One such innovation is the New York Harbor School, of which Waterkeeper Alliance is proud to be a founding partner. It is a New York public high school in which students learn about their harbor by being its stewards. They have, for example, launched the remarkable Billion Oyster Project, with the intention of introducing that many oysters in the city’s bays and rivers by 2035. I hope that one day my children and their children will be able to pluck an oyster out of the harbor and be proud that their father’s or grandfather’s friends helped restore the legendary New York oyster to glory. In the meantime, these wondrous bivalves can play a major role in cleaning up New York Harbor – each oyster can filter five liters of water an hour, and it is predicted that a billion of them could filter the entire harbor in just three days.

Whether it’s a group of fishermen fighting for a river they depend on for their livelihood, a group of school kids that use a harbor to open their minds to new possibilities, or a group of citizens that stands up for their rights in the face of immense adversity, we all have stakes in our waterways.

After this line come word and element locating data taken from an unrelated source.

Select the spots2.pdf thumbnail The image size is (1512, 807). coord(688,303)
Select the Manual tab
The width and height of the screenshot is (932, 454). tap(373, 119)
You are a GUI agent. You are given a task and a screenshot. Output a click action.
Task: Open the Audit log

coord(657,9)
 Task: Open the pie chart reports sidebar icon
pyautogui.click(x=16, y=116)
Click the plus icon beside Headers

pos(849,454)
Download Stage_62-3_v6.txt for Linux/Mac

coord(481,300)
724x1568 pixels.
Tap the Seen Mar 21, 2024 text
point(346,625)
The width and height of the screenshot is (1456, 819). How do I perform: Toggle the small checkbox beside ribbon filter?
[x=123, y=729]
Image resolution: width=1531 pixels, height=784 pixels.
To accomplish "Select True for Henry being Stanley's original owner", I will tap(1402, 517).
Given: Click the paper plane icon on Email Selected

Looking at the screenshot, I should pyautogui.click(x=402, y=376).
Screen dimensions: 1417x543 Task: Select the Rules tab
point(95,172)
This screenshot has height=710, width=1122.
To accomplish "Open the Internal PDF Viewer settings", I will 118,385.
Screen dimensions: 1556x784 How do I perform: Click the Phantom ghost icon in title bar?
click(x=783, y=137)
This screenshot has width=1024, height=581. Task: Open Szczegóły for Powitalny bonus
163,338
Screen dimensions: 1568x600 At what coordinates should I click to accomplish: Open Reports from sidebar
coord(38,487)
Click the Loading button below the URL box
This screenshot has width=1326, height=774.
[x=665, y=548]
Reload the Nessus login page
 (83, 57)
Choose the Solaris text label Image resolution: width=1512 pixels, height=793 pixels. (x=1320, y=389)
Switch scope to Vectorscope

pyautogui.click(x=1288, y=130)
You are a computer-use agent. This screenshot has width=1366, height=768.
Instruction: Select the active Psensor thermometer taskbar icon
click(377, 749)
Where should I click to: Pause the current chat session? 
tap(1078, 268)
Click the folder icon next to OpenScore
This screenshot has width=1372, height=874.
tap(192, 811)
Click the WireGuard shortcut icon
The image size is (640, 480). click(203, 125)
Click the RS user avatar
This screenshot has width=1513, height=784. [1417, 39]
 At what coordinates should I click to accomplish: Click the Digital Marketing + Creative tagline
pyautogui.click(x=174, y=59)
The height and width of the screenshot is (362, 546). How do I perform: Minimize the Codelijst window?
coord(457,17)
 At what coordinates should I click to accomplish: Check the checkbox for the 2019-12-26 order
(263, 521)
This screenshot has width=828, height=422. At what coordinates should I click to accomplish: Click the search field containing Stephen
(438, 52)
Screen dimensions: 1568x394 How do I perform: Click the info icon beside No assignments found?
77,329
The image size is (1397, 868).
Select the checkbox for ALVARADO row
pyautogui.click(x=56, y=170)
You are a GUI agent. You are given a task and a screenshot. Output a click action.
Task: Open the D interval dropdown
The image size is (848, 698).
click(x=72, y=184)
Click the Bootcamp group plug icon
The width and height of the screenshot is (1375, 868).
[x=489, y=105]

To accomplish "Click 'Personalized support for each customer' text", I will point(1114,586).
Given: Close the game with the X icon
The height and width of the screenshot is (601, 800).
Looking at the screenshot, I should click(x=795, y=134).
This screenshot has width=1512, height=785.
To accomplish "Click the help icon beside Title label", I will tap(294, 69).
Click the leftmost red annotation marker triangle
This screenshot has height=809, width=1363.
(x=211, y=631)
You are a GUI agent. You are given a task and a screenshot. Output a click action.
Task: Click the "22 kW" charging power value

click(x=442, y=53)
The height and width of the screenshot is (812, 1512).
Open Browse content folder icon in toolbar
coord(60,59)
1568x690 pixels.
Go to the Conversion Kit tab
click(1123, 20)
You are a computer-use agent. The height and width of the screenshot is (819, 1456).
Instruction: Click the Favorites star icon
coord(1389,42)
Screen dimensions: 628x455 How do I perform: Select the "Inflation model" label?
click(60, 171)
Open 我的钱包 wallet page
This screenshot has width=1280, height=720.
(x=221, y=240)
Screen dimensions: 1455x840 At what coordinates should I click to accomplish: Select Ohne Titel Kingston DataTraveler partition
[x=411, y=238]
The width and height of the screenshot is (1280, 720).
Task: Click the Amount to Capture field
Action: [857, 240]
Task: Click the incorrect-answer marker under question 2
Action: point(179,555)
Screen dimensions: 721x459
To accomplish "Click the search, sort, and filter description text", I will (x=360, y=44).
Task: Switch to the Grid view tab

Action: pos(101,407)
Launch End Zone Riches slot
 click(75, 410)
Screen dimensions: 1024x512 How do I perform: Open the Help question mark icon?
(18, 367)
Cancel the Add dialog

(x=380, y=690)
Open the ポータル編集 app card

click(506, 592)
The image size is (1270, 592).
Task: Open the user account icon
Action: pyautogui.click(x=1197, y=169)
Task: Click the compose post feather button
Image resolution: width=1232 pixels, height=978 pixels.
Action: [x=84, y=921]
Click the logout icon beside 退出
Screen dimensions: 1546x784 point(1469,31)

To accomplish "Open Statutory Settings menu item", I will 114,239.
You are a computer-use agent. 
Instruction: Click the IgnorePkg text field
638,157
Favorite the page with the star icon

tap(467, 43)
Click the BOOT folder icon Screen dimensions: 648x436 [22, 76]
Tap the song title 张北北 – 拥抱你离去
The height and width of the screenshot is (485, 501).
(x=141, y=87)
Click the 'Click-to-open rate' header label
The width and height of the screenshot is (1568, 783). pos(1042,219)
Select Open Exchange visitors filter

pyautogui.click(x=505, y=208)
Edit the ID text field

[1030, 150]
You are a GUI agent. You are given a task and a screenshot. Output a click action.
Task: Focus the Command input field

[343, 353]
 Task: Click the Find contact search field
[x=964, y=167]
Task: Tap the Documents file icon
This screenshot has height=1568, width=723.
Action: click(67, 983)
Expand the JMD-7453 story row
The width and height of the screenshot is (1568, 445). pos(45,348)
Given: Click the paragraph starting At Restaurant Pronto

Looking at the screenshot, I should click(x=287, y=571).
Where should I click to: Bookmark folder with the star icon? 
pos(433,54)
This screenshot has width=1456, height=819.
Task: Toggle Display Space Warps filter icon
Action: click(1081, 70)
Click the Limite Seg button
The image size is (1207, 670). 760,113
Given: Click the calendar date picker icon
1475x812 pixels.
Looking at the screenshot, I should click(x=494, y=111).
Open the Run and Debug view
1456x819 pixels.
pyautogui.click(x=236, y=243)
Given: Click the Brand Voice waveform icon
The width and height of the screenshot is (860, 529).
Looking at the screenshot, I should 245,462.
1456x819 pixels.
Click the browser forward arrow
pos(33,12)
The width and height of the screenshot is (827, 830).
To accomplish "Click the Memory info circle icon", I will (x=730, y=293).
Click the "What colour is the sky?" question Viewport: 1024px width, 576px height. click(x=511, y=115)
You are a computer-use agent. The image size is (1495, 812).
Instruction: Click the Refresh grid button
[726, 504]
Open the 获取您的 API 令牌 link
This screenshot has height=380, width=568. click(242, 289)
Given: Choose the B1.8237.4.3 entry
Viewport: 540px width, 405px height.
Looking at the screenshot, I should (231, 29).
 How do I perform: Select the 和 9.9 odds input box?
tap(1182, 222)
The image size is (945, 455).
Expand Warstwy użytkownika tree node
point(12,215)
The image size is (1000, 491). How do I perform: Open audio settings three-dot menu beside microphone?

At the half-century mark of this incredible movement, Waterkeepers are on the water every day patrolling and protecting nearly 2.5 million square miles of watersheds across the world, in Canada, China, India, Nepal, Bangladesh, Kenya, Iraq, Togo, Russia, the United Kingdom, Sweden, Australia, South America and elsewhere. They come from vastly diverse backgrounds, cultures, religions, political and legal systems, but they are united in their fight for a world in which everyone can go to his or her local waterway and fill up a glass without fear of drinking toxic chemicals, or jump in and swim without fear of getting sick, or catch a fish and eat it with their family without fear that it is contaminated with mercury or PCBs. I truly believe that I will see that world, because I know how much we’ve accomplished since this movement began. We will accomplish much, much more in the 50 years ahead.